→ TEKSTFRAGMENT:
:::

Nederland kan zondag voor het eerst wereldkampioenvoetbal worden. Nee, Nederland móet zondag wereldkampioen worden, het liefste met het meest afzichtelijke resultaatvoetbal dat er ooit is gespeeld. Italië won in 1982 de mondiale cup met geslepen catenaccio en daar zijn de Latijnse sluipmoordenaars nog steeds trots op.

 

In Venetiaanse koffiehuizen hangen de vergeelde posters nog altijd aan de muur en praat niemand over de manier waarop de Azzuri toen zegevierden. In Italië buigen de fans namelijk nederig voor de Machiavellistische wetten van het voetbal. 

 

In de lage landen klagen we er liever over. Hier is niet Machiavelli een inspiratiebron maar laven we ons aan Mondriaan. Ruud Krol, de sierlijke verdediger uit het 1974 WK-elftal, beschouwt zijn werkzaamheden als een artistieke productie: ‘Voetbal is geen kunst – maar er schuilt een kunst in goed voetballen.’

 

Als winnen geen uitgangspunt meer is, maar alleen schoonheid van het spel telt, zullen er slechts teleurstellingen overblijven of nostalgische gelegenheidsargumenten om het verlies te vergoelijken. De Jong straalde uit dat hij een einde wilde maken aan deze Hollandse ziekte.

 

Hij wil een winnaar zijn.

:::

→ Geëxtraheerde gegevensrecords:

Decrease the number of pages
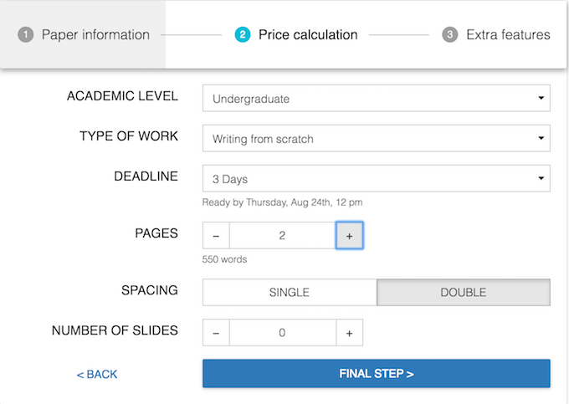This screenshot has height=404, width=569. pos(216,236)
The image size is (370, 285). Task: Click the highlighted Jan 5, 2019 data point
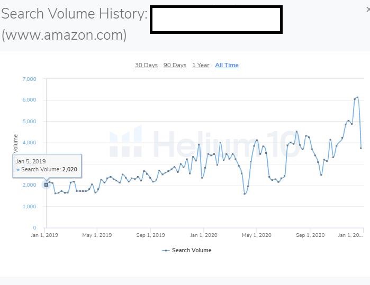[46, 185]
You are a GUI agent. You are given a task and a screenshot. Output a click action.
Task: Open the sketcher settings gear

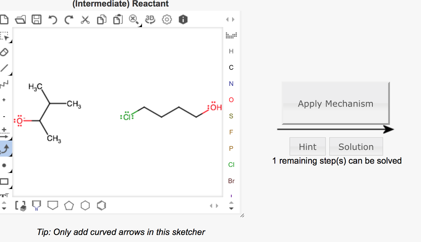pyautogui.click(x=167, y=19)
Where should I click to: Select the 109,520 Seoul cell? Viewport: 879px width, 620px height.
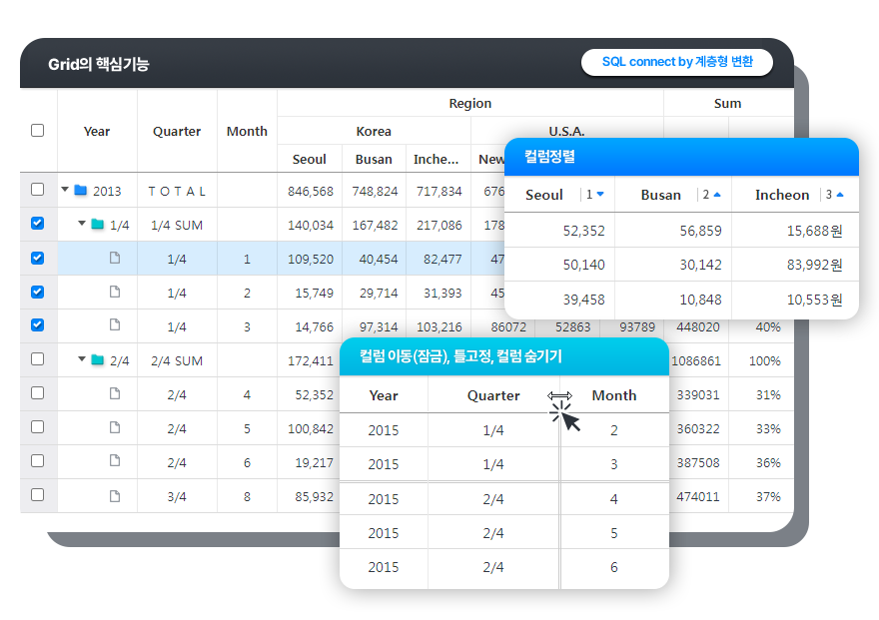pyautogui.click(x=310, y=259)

:::

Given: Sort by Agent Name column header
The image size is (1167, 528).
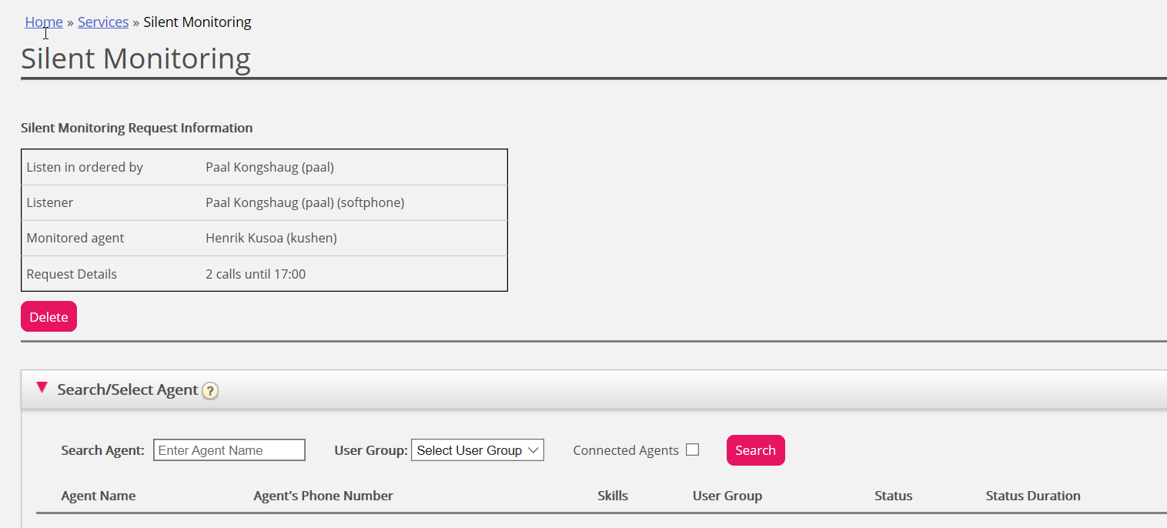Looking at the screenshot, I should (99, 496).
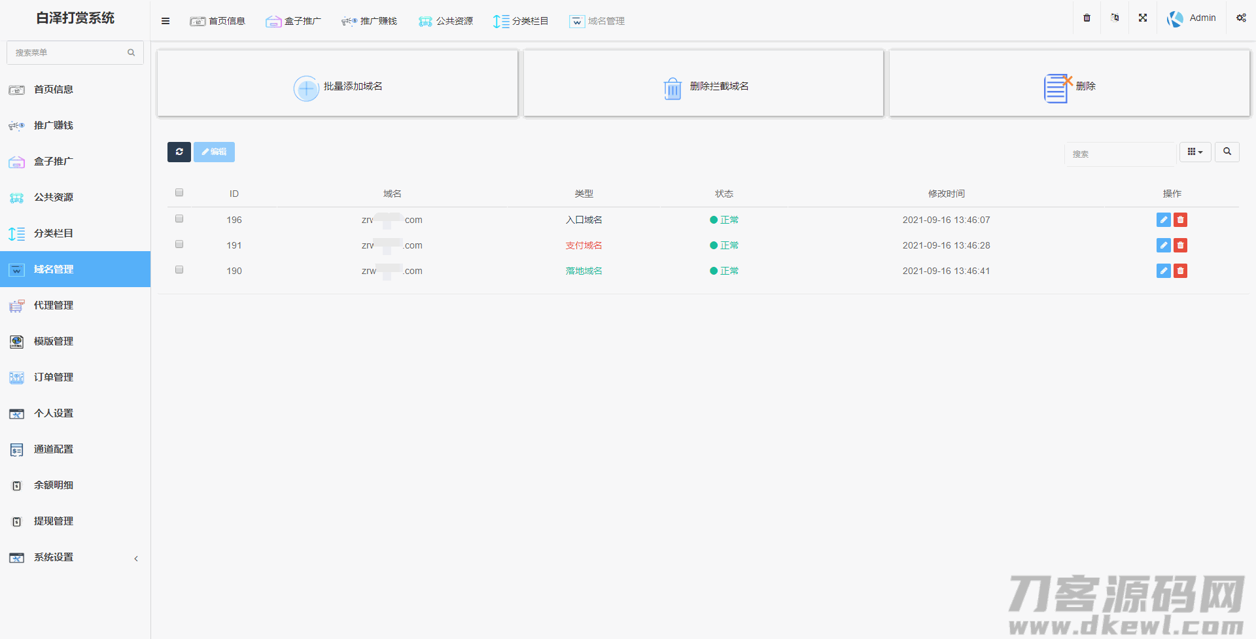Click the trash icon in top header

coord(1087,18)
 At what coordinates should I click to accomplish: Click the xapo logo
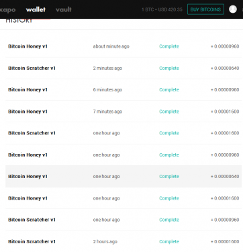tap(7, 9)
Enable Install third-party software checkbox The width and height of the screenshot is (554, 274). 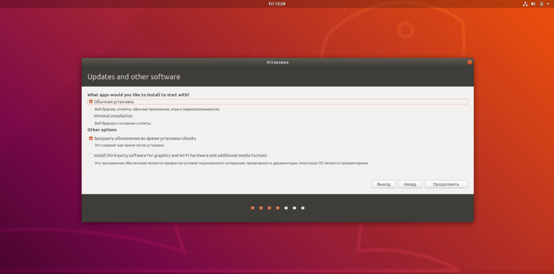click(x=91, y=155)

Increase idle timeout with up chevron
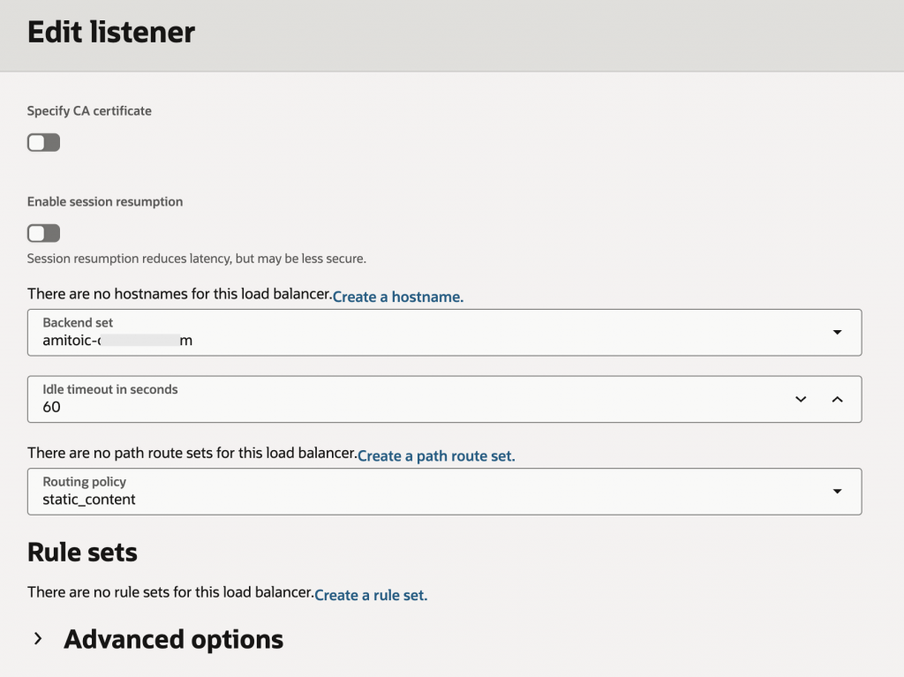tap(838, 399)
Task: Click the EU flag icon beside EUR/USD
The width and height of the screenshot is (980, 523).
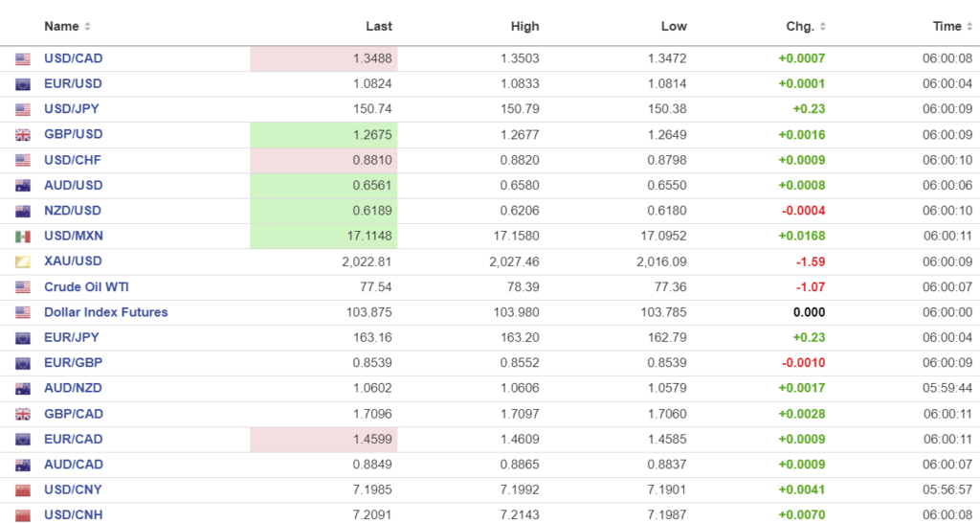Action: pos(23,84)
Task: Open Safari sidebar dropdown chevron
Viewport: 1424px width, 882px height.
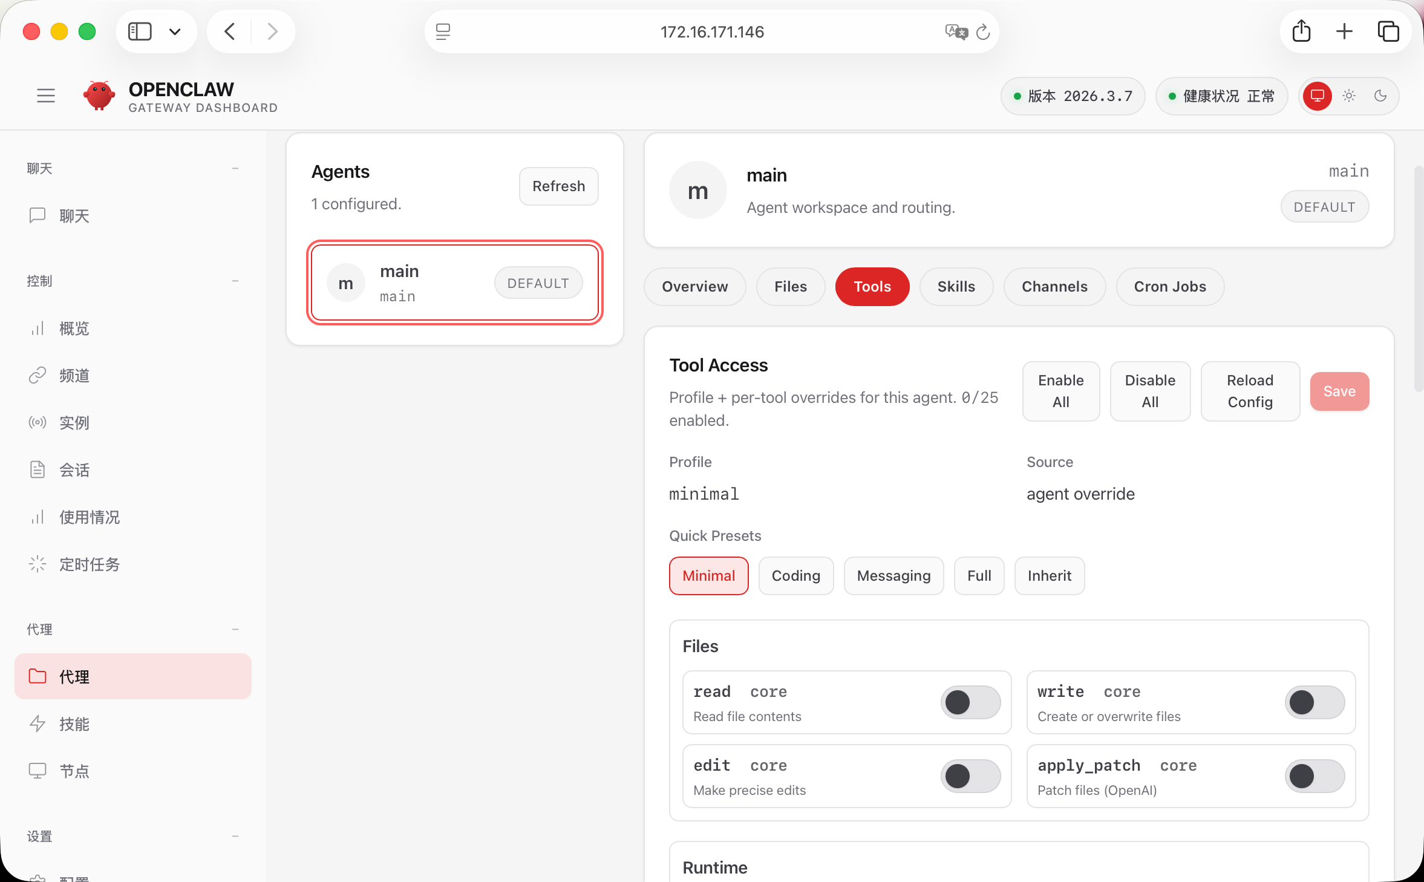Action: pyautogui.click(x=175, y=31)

:::

→ UIT TE VOEREN OPDRACHT: Haal uit de tekst over het WK voetbal letterlijk het gedeelte van "Als winnen geen" tot en met "een winnaar zijn.".

→ RESULTAAT OPDRACHT:
Als winnen geen uitgangspunt meer is, maar alleen schoonheid van het spel telt, zullen er slechts teleurstellingen overblijven of nostalgische gelegenheidsargumenten om het verlies te vergoelijken. De Jong straalde uit dat hij een einde wilde maken aan deze Hollandse ziekte.

 

Hij wil een winnaar zijn.